* Work request:
Can you restate the lines of the entries below, word for word, from the first one through the line that includes "[Twitter] (974, 874)"?

* Data records:
*****
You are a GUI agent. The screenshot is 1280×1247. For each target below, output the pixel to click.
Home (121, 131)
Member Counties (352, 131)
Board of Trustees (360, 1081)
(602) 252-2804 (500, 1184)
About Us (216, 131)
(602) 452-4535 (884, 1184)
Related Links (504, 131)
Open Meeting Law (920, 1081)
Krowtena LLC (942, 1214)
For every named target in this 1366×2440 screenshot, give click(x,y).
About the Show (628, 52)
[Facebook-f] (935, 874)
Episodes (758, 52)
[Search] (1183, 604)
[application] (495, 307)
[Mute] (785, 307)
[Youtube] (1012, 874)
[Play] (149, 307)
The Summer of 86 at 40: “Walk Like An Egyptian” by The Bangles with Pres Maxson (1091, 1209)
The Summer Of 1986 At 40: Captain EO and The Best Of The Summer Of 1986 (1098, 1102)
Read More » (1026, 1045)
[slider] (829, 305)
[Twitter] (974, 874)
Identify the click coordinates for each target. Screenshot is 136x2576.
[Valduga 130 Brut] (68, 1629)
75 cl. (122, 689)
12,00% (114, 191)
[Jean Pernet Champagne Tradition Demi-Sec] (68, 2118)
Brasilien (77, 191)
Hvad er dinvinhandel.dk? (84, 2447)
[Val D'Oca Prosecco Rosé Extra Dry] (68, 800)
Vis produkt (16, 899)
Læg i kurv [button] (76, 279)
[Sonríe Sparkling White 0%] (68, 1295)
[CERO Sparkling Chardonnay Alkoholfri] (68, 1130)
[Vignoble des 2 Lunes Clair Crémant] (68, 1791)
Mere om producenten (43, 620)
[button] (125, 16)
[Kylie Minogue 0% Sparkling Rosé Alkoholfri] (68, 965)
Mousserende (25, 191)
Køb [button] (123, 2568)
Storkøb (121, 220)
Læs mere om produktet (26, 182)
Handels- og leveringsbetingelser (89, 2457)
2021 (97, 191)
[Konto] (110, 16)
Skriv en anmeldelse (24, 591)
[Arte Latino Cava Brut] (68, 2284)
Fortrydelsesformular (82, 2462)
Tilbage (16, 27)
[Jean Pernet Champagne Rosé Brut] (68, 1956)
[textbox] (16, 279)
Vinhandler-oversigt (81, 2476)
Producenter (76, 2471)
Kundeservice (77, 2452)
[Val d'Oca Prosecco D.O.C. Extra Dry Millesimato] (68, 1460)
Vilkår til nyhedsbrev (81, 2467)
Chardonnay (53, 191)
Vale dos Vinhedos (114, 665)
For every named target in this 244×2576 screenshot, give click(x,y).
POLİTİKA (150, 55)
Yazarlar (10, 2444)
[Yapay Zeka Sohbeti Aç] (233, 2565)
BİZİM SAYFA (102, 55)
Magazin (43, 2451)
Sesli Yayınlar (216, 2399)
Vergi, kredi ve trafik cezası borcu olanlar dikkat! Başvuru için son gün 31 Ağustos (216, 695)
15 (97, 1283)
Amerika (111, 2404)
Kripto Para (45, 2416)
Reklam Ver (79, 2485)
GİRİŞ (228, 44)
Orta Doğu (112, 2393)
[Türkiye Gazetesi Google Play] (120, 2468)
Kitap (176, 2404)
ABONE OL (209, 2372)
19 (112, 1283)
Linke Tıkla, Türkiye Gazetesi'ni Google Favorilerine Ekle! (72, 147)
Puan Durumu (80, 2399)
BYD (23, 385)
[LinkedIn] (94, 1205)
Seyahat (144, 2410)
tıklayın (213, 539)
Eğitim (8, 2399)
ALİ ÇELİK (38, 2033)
*****
* Response:
You are a GUI agent. The screenshot is 1280×1247. For each target below, output the pixel to click.
Home (121, 131)
Member Counties (352, 131)
Board of Trustees (360, 1081)
(602) 252-2804 (500, 1184)
About Us (216, 131)
(602) 452-4535 (884, 1184)
Related Links (504, 131)
Open Meeting Law (920, 1081)
Krowtena LLC (942, 1214)
For every named target in this 1366×2440 screenshot, give click(x,y).
About the Show (628, 52)
[Facebook-f] (935, 874)
Episodes (758, 52)
[Search] (1183, 604)
[application] (495, 307)
[Mute] (785, 307)
[Youtube] (1012, 874)
[Play] (149, 307)
The Summer of 86 at 40: “Walk Like An Egyptian” by The Bangles with Pres Maxson (1091, 1209)
The Summer Of 1986 At 40: Captain EO and The Best Of The Summer Of 1986 (1098, 1102)
Read More » (1026, 1045)
[slider] (829, 305)
[Twitter] (974, 874)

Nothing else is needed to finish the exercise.